Egyptian rapper and singer

Felukah is an Egyptian rapper, singer and poet based in New York City.

==Early life and education==
Felukah was born in Cairo. Her stage name references the felucca (felukah) sailing boats associated with the Nile. She moved to New York City in 2017 and studied creative writing at The New School and Hunter College.

Alongside music, she has published poetry under the pseudonym Kahirati.

==Career==
Felukah began releasing music independently online and performed in Cairo before relocating to the United States. Her early releases included the project Battery Acid (2018).

She draws from Middle Eastern hip-hop and Afrofuturism, describing Erykah Badu as a mentor.

She released her debut album Acid Battery in 2018, Citadel in 2019. In 2021, she released Dream 23 with Abu Recordings.

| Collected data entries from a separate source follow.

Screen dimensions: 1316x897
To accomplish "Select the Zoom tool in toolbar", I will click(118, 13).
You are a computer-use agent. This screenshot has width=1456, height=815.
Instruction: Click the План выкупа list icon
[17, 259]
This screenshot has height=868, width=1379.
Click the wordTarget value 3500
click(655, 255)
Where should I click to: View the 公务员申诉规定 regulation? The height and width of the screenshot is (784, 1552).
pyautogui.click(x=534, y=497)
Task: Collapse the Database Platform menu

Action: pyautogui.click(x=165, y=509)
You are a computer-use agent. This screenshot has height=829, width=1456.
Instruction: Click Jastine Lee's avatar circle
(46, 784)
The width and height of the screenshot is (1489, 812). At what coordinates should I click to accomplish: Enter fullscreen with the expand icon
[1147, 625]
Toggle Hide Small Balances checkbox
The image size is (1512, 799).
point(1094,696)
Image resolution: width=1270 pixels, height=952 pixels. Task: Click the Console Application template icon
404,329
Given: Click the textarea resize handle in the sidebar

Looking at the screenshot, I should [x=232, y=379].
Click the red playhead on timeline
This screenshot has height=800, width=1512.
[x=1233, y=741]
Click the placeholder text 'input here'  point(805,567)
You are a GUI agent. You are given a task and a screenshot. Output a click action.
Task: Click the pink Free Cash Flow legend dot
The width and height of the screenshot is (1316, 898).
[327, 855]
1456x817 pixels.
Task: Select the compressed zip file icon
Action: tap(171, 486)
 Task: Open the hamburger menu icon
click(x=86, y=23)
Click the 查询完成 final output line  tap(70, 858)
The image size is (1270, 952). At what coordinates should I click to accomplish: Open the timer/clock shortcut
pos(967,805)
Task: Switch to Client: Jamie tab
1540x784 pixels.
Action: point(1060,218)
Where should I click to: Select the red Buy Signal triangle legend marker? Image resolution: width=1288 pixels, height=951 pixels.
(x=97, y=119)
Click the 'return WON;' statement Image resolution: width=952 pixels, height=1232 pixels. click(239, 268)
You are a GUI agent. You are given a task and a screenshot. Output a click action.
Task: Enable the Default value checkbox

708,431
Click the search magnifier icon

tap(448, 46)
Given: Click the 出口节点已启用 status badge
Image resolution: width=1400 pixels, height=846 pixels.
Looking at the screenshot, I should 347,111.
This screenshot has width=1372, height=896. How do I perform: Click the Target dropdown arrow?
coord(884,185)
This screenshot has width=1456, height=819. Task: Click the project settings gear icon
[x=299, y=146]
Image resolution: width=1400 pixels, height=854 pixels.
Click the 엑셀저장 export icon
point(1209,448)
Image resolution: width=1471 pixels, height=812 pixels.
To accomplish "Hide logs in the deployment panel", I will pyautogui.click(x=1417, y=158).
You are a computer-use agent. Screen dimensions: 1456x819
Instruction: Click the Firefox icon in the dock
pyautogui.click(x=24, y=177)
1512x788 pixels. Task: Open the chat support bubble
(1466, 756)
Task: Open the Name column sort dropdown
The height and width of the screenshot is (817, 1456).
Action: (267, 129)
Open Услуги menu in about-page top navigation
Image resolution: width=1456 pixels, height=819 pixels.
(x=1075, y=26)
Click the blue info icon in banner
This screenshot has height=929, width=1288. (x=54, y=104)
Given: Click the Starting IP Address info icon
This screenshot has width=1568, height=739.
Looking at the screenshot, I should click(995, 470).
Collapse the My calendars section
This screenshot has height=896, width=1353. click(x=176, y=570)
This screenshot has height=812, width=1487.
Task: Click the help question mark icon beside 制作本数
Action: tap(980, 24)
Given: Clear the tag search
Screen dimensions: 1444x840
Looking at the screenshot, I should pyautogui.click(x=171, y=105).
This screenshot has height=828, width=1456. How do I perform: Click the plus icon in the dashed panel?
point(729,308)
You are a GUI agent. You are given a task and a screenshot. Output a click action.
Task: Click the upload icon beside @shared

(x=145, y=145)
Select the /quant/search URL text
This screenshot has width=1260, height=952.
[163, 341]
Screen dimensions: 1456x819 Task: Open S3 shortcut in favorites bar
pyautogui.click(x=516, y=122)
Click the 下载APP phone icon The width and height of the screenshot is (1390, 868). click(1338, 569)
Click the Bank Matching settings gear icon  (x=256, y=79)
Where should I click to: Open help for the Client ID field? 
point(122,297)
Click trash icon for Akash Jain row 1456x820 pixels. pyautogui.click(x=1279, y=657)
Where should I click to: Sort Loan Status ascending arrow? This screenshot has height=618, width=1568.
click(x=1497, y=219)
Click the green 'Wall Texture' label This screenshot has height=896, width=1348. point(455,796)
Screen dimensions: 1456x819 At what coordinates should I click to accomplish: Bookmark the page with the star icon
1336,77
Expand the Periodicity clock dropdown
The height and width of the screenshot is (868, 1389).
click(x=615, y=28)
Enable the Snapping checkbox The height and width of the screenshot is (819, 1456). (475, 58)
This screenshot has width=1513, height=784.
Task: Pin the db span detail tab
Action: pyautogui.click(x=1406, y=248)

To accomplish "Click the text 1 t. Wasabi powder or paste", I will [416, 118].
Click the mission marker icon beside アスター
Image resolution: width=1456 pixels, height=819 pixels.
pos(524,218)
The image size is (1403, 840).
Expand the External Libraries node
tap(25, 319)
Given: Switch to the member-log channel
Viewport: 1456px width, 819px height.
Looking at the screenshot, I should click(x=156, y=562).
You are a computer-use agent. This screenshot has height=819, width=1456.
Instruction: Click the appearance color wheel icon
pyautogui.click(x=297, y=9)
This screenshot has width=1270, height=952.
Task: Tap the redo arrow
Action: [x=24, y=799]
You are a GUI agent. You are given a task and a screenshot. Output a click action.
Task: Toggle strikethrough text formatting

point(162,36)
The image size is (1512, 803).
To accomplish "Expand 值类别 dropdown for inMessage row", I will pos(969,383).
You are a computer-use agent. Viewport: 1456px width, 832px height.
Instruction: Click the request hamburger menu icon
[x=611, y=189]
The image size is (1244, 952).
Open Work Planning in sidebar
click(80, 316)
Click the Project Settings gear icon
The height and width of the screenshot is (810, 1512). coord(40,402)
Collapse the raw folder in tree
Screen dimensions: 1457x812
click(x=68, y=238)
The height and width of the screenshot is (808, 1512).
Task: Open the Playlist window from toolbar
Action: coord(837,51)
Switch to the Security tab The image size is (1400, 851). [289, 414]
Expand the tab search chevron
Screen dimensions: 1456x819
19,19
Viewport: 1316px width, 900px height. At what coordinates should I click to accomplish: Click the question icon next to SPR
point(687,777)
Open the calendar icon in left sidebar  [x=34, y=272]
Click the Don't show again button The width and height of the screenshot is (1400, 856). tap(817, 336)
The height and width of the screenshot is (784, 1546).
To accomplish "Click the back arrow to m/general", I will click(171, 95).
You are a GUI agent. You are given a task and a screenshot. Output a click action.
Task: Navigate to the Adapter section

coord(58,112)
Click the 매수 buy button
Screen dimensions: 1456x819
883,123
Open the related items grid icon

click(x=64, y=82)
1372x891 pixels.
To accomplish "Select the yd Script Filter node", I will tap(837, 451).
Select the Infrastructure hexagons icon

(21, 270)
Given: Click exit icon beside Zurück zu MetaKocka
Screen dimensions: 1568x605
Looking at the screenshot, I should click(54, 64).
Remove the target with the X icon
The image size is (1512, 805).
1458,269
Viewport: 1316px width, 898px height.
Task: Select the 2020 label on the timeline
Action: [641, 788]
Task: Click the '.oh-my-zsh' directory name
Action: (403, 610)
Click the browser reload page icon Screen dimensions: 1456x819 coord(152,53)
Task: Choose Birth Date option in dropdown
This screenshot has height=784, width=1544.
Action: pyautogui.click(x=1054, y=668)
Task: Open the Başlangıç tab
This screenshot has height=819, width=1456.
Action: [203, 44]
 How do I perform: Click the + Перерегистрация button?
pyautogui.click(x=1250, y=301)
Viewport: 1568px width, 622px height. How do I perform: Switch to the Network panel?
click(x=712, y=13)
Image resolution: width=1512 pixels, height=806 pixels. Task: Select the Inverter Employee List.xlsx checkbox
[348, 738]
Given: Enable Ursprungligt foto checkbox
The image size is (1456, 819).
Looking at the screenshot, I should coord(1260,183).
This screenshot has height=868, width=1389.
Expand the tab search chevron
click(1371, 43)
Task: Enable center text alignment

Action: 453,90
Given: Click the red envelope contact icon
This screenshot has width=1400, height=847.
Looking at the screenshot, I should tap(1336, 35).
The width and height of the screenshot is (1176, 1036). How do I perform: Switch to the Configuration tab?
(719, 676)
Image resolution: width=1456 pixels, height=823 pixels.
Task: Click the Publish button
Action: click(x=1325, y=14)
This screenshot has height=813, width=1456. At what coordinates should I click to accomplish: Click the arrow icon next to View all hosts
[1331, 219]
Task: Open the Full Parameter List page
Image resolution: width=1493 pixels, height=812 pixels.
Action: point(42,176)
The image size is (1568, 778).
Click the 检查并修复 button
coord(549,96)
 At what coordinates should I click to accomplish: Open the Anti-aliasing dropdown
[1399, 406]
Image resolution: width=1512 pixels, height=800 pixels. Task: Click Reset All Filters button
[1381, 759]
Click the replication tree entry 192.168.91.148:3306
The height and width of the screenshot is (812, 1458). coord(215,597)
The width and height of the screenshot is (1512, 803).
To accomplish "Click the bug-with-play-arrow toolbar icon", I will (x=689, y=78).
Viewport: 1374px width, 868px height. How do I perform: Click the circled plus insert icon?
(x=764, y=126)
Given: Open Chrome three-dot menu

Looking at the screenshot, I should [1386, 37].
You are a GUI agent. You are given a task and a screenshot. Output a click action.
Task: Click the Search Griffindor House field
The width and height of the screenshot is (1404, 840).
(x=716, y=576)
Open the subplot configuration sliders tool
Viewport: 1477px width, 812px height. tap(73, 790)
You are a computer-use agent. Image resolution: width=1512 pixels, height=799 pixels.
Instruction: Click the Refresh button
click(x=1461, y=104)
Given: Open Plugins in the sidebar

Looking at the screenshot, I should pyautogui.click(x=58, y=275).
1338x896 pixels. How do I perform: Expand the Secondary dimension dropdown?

In 2021, she collaborated with Palestinian rapper The Synaptik as part of a Shubbak Festival commission, which also included a live performance at London's Jazz Cafe.

Felukah has sampled and collaborated with many artists from the SWANA region, including Ma-Beyn, Nayomi, Dounia, and Nadine El Roubi. She collaborated with Danna Paola and Tamtam in a cover of "A Kind of Magic" for the 2022 FIFA World Cup.

Felukah subsequently released Love Serum in 2023, and Qabl Al Shams (Before The Sun) in 2024, rapping in both English and Arabic. In 2024, she performed at the Recording Academy's 2025 Right Here, Right Now Global Climate Summit.

Later in 2024 she launched her first headlining tour, titled Qabl El Shams.

==Discography==
===Albums and EPs===

| Year | Title | Type | Label |
|---|---|---|---|
| 2018 | Battery Acid | Mixtape / project |  |
| 2019 | Citadel | Studio album |  |
| 2020 | Dream 23 | Studio album | Abu Recordings |
| 2021 | Kawkab | EP | Abu Recordings |
| 2022 | The Love Serum | Studio album | Felukah |
| 2024 | Qabl El Shams | EP | Felukah Music / Create Music Group |

===Selected singles===

| Year | Single | Notes |
|---|---|---|
| 2022 | "A Kind of Magic (Coke Studio Mix for the FIFA World Cup 2022™)" | with Danna Paola and Tamtam |

==Awards and nominations==
- Musivv Awards – Regional Artist of the Year: "Sterlini" (winner; 3rd Musivv Awards).